The final set of Naomi Osaka's first round match against Anna Karolina Schmiedlova on Tuesday was something of a waltz. The 21-year-old top seed from Japan claimed it 6-1. But for the hour or so that preceded it, the Slovakian had led her on a merry dance.
However, the 24-year-old was unable to apply the coup de grace when serving for the match in the second set with a 5-4 lead and again at 6-5.
“At those points when I was serving. I think you could see why she's world number one and that she's a great player,” said Schmiedlova. “She started to play better and I had maybe a little bit too much respect or I got a little bit nervous.”
Osaka, who is seeking her third consecutive Grand Slam crown, took the match into the tiebreak and raced through that seven points to four.
Schmiedlova recovered her poise to hold serve in the opening game of the decider. But that was her last hurrah.
Fifty one minutes after she had served for the match for the first time, the world number 90 was lining up to save it. She failed. A forehand slapped into the tramlines was emblematic of her collapse from the point of triumph.
“I wanted to win,” said Schmiedlova. “I wanted to win some matches because I really like playing here in Roland Garros. And it was the toughest draw that I could get. But at least I can see that I can play against everyone. And Naomi's also just a human and that I could beat her definitely.”
Schmiedlova launched into her illustrious adversary from the outset. She was a double break up in the blink of an eye and wrapped up the opener 6-0.
Normal standards appeared to have returned when Osaka surged into a 3-0 second set lead.
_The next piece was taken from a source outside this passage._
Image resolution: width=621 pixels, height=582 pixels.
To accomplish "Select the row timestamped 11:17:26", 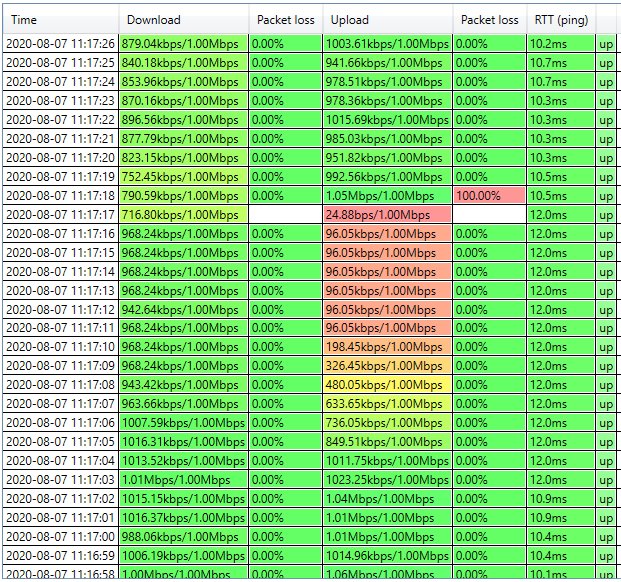I will 60,44.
But she faltered and was reeled in at 3-3.
At 4-4, Schmiedlova converted her second break point to take a 5-4 advantage. A sparsely populated centre court awaited an unexpected denouement as Osaka cried into her towel during the changeover.
That she survived, said Osaka, was down to resilience.
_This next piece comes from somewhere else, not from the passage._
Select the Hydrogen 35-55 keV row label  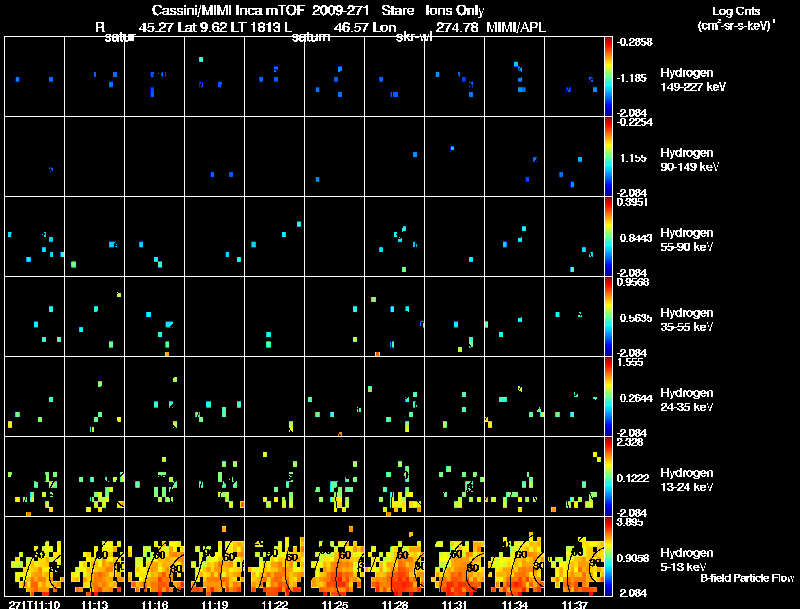coord(686,320)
“It was the most nervous I've ever been in a match,” she admitted. “Usually the nerves go away but they stayed for the entire match and then I felt it was a fight of will power and I managed to win in the end.”
Osaka pinpointed an array of factors for her anxiety. “Playing as top seed at a Grand Slam for the first time," she explained. "I've won the last two Grand Slams so I want to win this one really bad and I have never played on centre court in Paris before. " She added: "I feel I have the thought of wanting to prove myself.”
That attitude appears to have deserted the 2017 French Open champion Jelena Ostapenko. She lost in straight sets to the former world number one Viktoria Azarenka. Last year Ostapenko also fell in the first round.
The 2018 champion Simona Halep avoided a similar fate. She dropped the second set to the unseeded Australian Ajla Tomljanovic. But Halep rallied to romp through the decider 6-1.